◆ READING PASSAGE:
>>>
Australia pushes for more cooperation between ‘Five Eyes' democracies to force companies to assist with decryption
In 2017, Australia was the latest democracy to consider applying broader limits to freedom of expression and privacy, in order to counter terrorist threats. The government is proposing collaborating with the Five Eyes intelligence network – comprising the US, UK, Canada, New Zealand and Australia – to impose greater legal obligations on device manufacturers and social media companies to cooperate with authorities in decrypting communications. Rights organisations are concerned that such a move could infringe on the right to privacy and freedom of expression; and, that similar methods could be purposefully misused by non-democratic countries.
See Freedom of Opinion, Speech and Expression case studies
Business has a responsibility, as outlined in the UN's the "Protect, Respect and Remedy"1 policy framework, to respect all human rights. This includes freedom of opinion, speech and expression. Where a company fails in its responsibility, allegations of complicity2 may arise if it or its suppliers participate in or benefit from any actions that result in infringements on the right to freedom of opinion, speech and expression.
A number of ICT companies have been exposed to reputational risk as a result of their alleged role in restricting this right. Activism and legal cases against the companies alleged to be complicit in infringements on freedom of speech may result in brand contamination and financial costs (see below):
Significant pressure resulting from exposure to reputational and legal risks means that a company may be faced with difficult strategic choices. This may include whether to invest or remain in a challenging or repressive country. This is a case of balancing the sound (and potentially long-term) commercial reasons for investing (profit, market capitalisation etc.), against the short and long-term reputation and competitiveness risks that may be incurred (as outlined below).
<<<
◆ WRITTEN TASK 1: According to the passage on Australia's decryption push, which countries make up the Five Eyes intelligence network?
◆ WRITTEN TASK 2: From the passage on Australia's decryption push, quote everything from "See Freedom of" up to and including "to freedom of opinion, speech and expression.".
◆ WRITTEN TASK 3: Extend the passage on Australia's decryption push and corporate responsibility for free expression, starting right after its final sentence.

◆ PROVIDED MATERIAL:
>>>
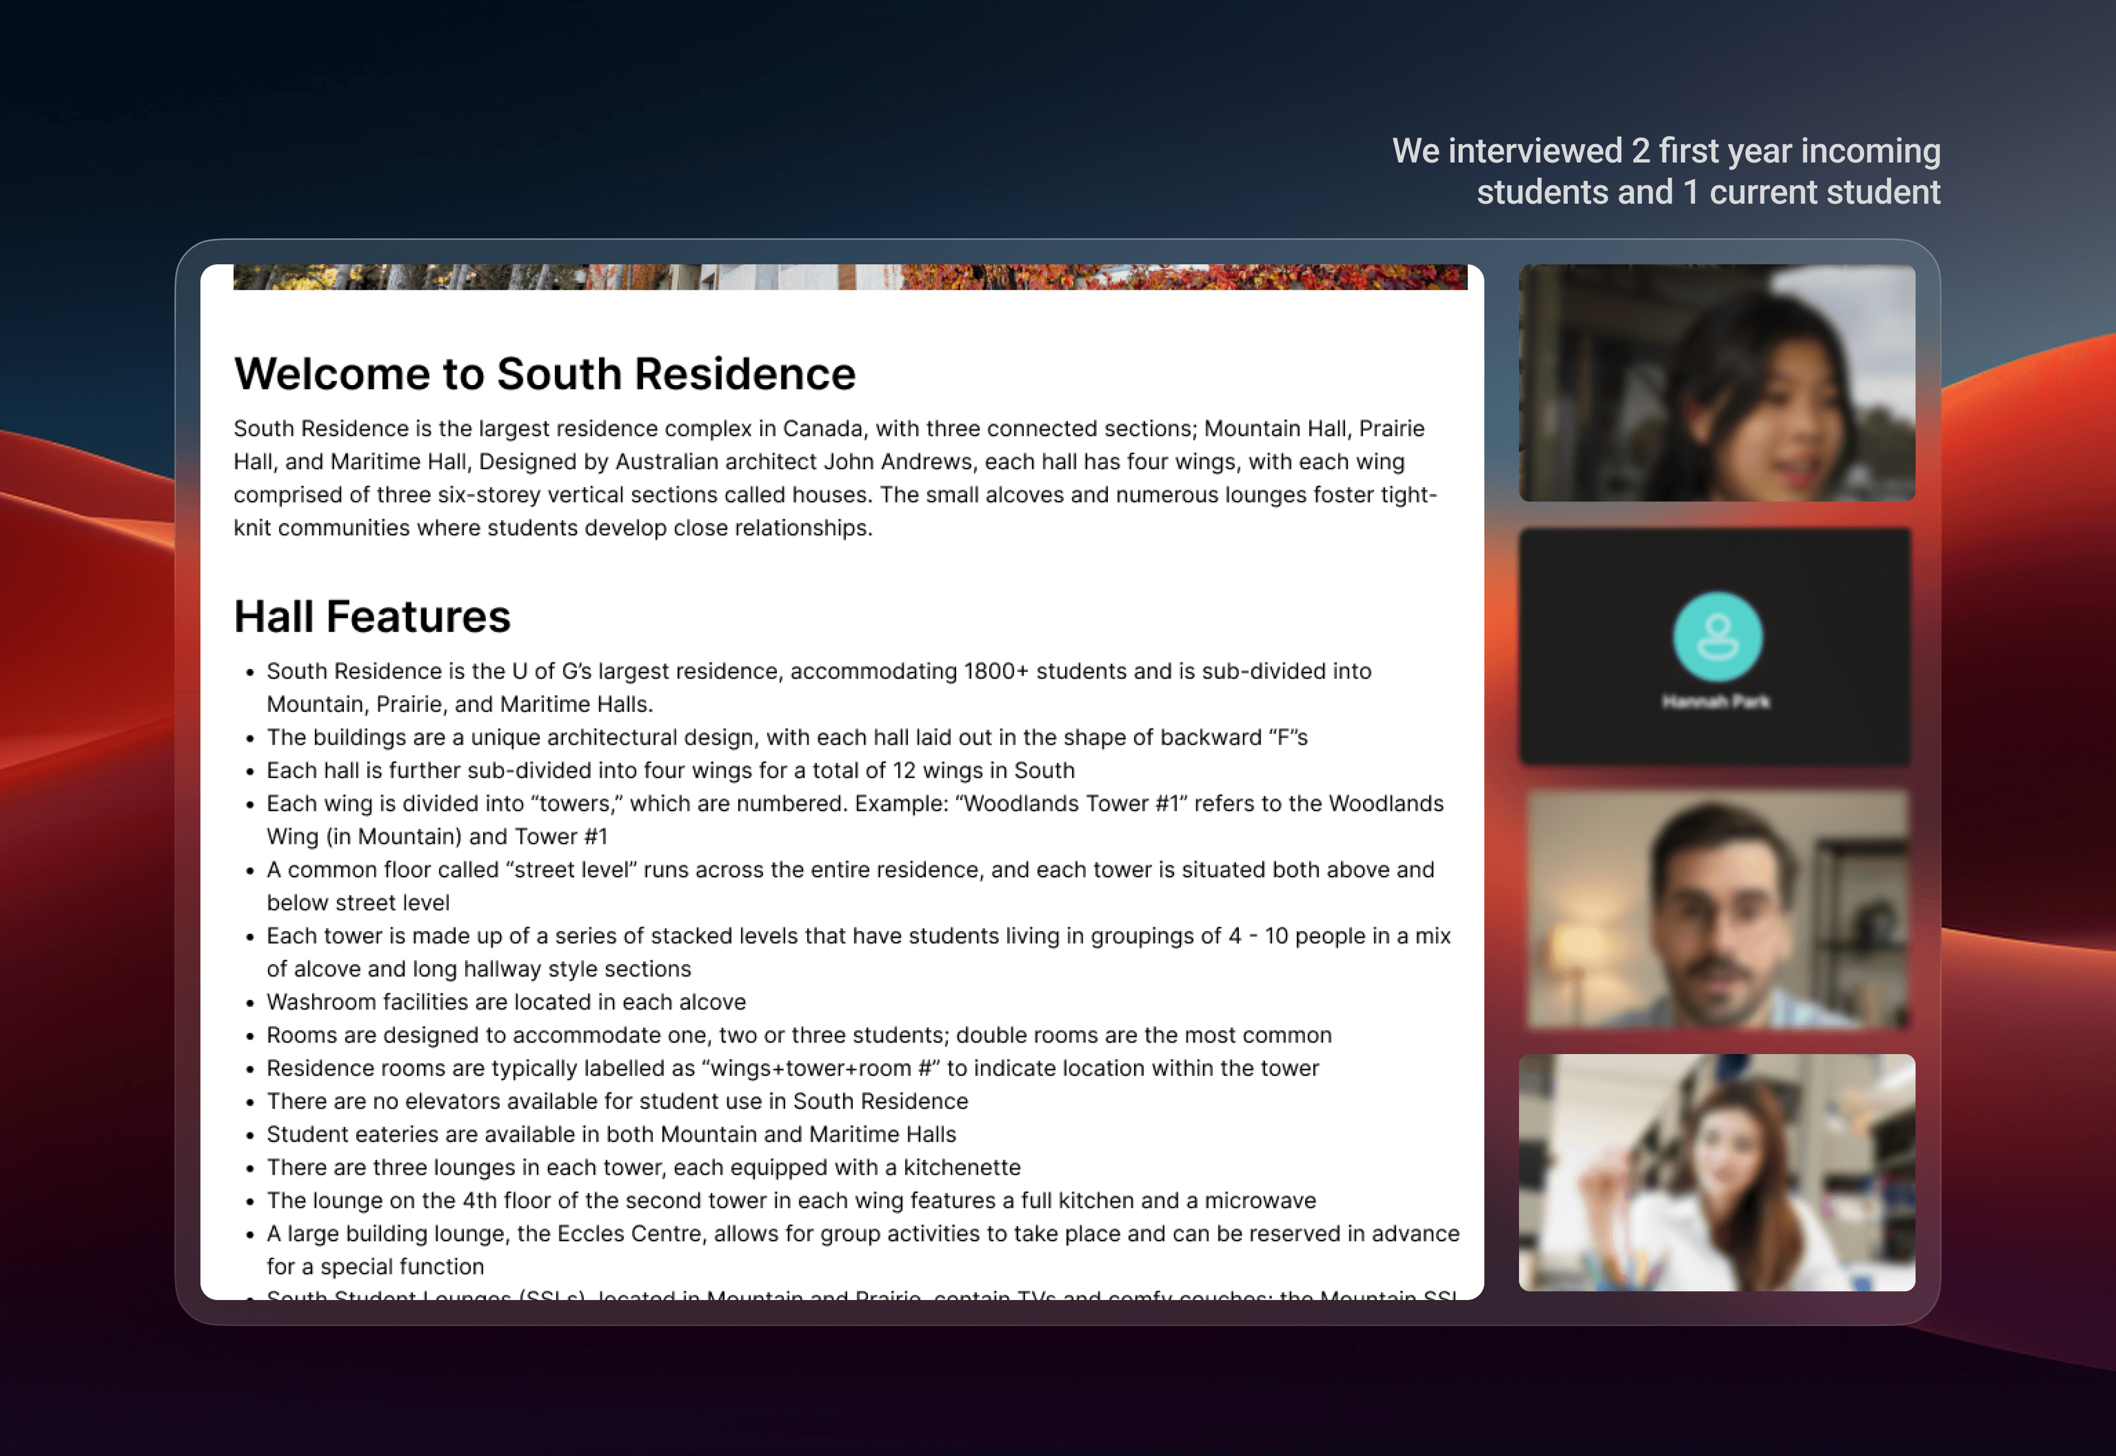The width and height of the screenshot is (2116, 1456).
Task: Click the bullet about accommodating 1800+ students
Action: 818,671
<<<
◆ TASK ANSWER 1: The US, UK, Canada, New Zealand and Australia.

◆ TASK ANSWER 2:
See Freedom of Opinion, Speech and Expression case studies
Business has a responsibility, as outlined in the UN's the "Protect, Respect and Remedy"1 policy framework, to respect all human rights. This includes freedom of opinion, speech and expression. Where a company fails in its responsibility, allegations of complicity2 may arise if it or its suppliers participate in or benefit from any actions that result in infringements on the right to freedom of opinion, speech and expression.

◆ TASK ANSWER 3:
The Global Online Freedom Act (GOFA) was introduced in the US House of Representatives on 6 May 2009 and was later passed in 2012. This Bill prevents US companies from "cooperating with repressive governments in transforming the internet into a tool of censorship and surveillance." The GOFA requires that internet companies disclose all material filtered in response to demands by foreign governments to the State Department. Leading internet companies such as Google, Yahoo! and Microsoft sought modifications to the Bill, arguing that, without the flexibility to negotiate they cannot protect the safety of local employees and that they may be forced to divest from repressive countries, where they believed even a restricted version of their services does more good than harm. The Electric Frontier Foundation has published a paper outlining how companies selling surveillance and filtering technologies can avoid assisting repressive regimes.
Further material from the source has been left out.